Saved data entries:
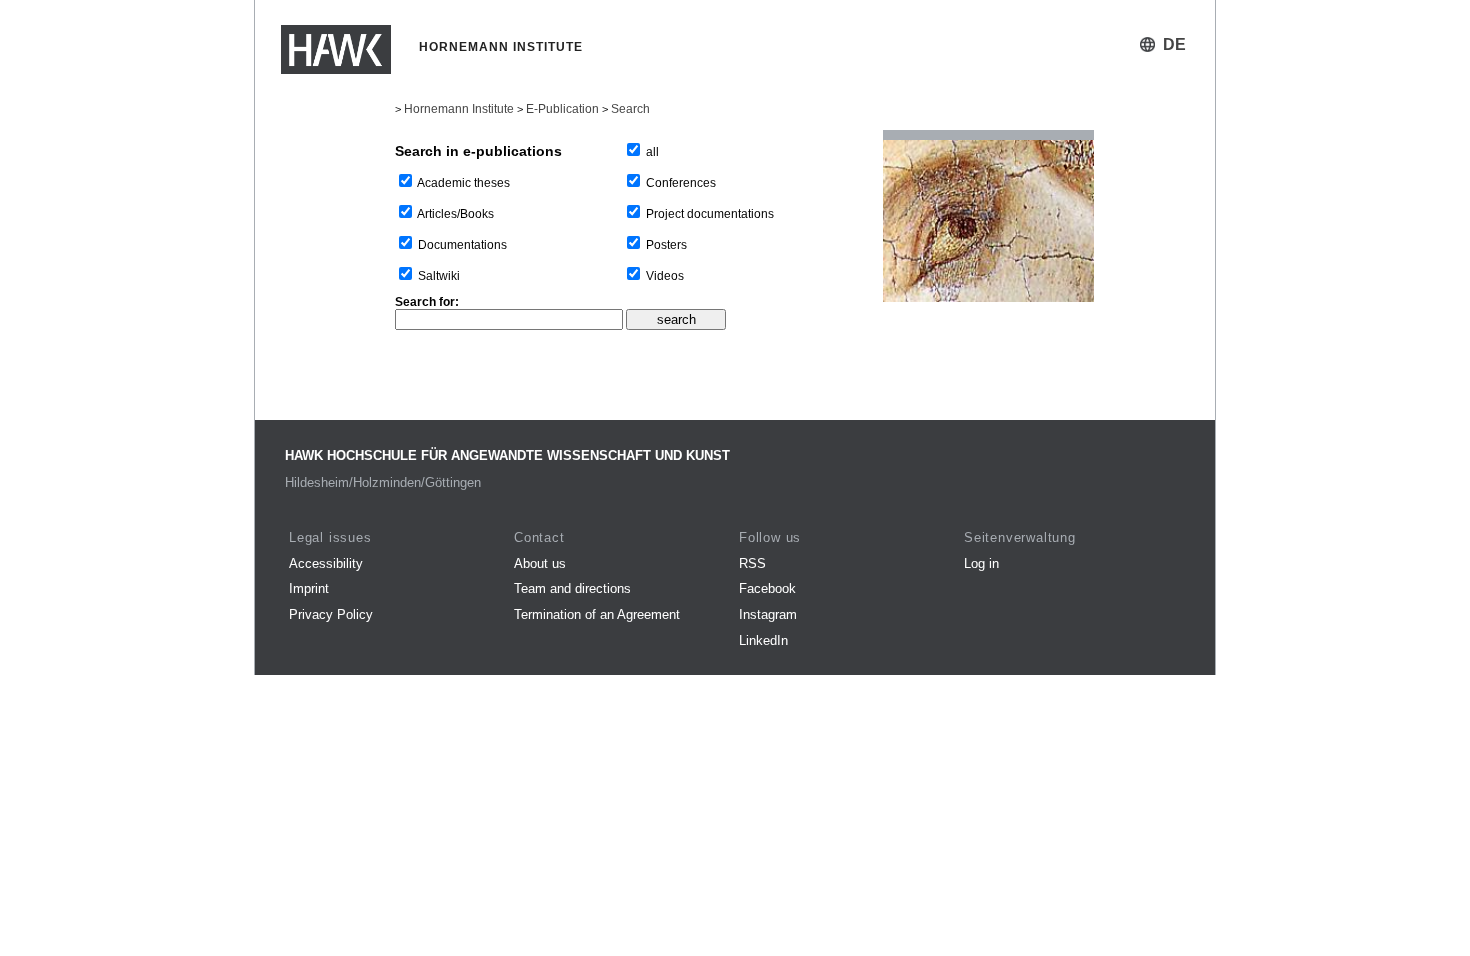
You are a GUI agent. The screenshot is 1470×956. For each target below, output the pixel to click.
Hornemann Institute (459, 109)
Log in (981, 563)
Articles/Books (455, 214)
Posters (666, 245)
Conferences (681, 183)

(Task item) Copy the entries above faithfully and omit every image.

(Response)
You are a GUI agent. The screenshot is 1470×956. For each target below, output the pixel to click.
Hornemann Institute (459, 109)
Log in (981, 563)
Articles/Books (455, 214)
Posters (666, 245)
Conferences (681, 183)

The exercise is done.